UCL professors Nick Greene and Andrew Copp have teamed up with colleagues at Peking University (PKU) to help prevent one of world’s most common birth defects.

Prof Nick Greene and partners from PKU

26 April 2018


*Update 9/3/2020: Professor Nick Greene received around £300,000 from the Joint Global Health Trials scheme, which is funded by the Department for International Development, the Medical Research Council, the National Institute for Health Research and Wellcome Trust. Prof Greene is the principal investigator with co-applicants from UCL GOS Institute of Child Health, UCL Comprehensive Clinical Trials Unit and Peking University. The team also obtained funding from Bo Hjelt Foundation, which will go towards supporting a two-year development trial in Shanxi Province, China as a precursor to a larger study. The development trial is intended to start on 1 April 2020.


UCL has teamed up with Peking University (PKU) in a bid to prevent tens of thousands of babies suffering from spina bifida, one of the world’s most common birth defects.
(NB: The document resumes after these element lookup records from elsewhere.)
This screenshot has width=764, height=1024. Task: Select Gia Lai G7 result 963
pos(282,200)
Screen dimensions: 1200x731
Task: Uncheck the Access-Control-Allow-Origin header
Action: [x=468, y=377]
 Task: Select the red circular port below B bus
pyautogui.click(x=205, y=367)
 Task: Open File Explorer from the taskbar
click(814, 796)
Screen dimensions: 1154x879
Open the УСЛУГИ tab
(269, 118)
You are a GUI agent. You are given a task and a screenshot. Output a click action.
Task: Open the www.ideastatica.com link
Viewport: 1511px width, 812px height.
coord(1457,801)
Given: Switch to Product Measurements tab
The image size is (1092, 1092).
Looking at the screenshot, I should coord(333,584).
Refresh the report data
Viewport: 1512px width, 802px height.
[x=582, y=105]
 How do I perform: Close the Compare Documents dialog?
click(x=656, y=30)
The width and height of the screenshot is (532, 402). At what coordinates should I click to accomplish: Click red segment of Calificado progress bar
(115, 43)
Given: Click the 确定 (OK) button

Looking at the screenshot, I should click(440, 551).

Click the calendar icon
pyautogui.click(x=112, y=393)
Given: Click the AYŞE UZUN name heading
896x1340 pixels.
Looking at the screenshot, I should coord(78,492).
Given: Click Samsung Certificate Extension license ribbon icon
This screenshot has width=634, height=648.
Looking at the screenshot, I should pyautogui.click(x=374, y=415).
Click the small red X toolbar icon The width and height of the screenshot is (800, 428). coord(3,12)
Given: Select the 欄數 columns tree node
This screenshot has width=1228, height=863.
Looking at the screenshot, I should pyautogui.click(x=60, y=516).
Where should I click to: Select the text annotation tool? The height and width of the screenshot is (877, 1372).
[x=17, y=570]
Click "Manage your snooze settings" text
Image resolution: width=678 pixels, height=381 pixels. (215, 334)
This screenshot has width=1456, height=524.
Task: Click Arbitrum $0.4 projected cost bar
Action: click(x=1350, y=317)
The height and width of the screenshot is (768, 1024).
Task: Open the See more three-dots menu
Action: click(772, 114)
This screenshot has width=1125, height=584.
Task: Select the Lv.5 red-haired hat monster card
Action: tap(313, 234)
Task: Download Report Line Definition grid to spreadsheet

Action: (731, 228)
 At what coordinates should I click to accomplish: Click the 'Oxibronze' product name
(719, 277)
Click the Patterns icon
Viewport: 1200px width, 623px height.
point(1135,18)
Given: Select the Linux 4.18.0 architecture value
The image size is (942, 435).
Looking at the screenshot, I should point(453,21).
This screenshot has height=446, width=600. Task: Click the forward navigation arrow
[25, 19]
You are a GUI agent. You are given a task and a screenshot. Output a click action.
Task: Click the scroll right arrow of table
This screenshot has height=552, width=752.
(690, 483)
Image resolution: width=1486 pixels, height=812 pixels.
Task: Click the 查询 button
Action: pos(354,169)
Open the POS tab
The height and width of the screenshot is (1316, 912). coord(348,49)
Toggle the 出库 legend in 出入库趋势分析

Researchers at UCL’s Great Ormond Street Institute of Child Health and Comprehensive Clinical Trials Unit are proposing a £5m study of up to 9,000 women in China to confirm initial findings that a vitamin common in fruit, vegetables, meat and nuts could prevent neural tube defects (NTDs) such as spina bifida.

“If successful, it’s a global treatment that could be rolled out and prevent thousands of pregnancies being affected by spina bifida,” said Professor Nick Greene, who is leading the UCL team.

UCL Institute of Child Health (ICH)
Worldwide, it is estimated that around one in every 1,000 pregnancies are affected by NTDs, with more than 260,000 babies born every year with spina bifida, a severely disabling malformation of the spinal cord.

Women are advised to take supplemental folic acid before and during early pregnancy to reduce the risk of an affected pregnancy. A number of countries, including the USA, Canada and Australia, have also introduced mandatory fortification of food with folic acid and seen a reduction in NTD prevalence.

Nevertheless, some babies still develop spina bifida despite folic acid supplementation or fortification. For example, there are still between 700 and 900 pregnancies affected by neural tube defects each year in the UK.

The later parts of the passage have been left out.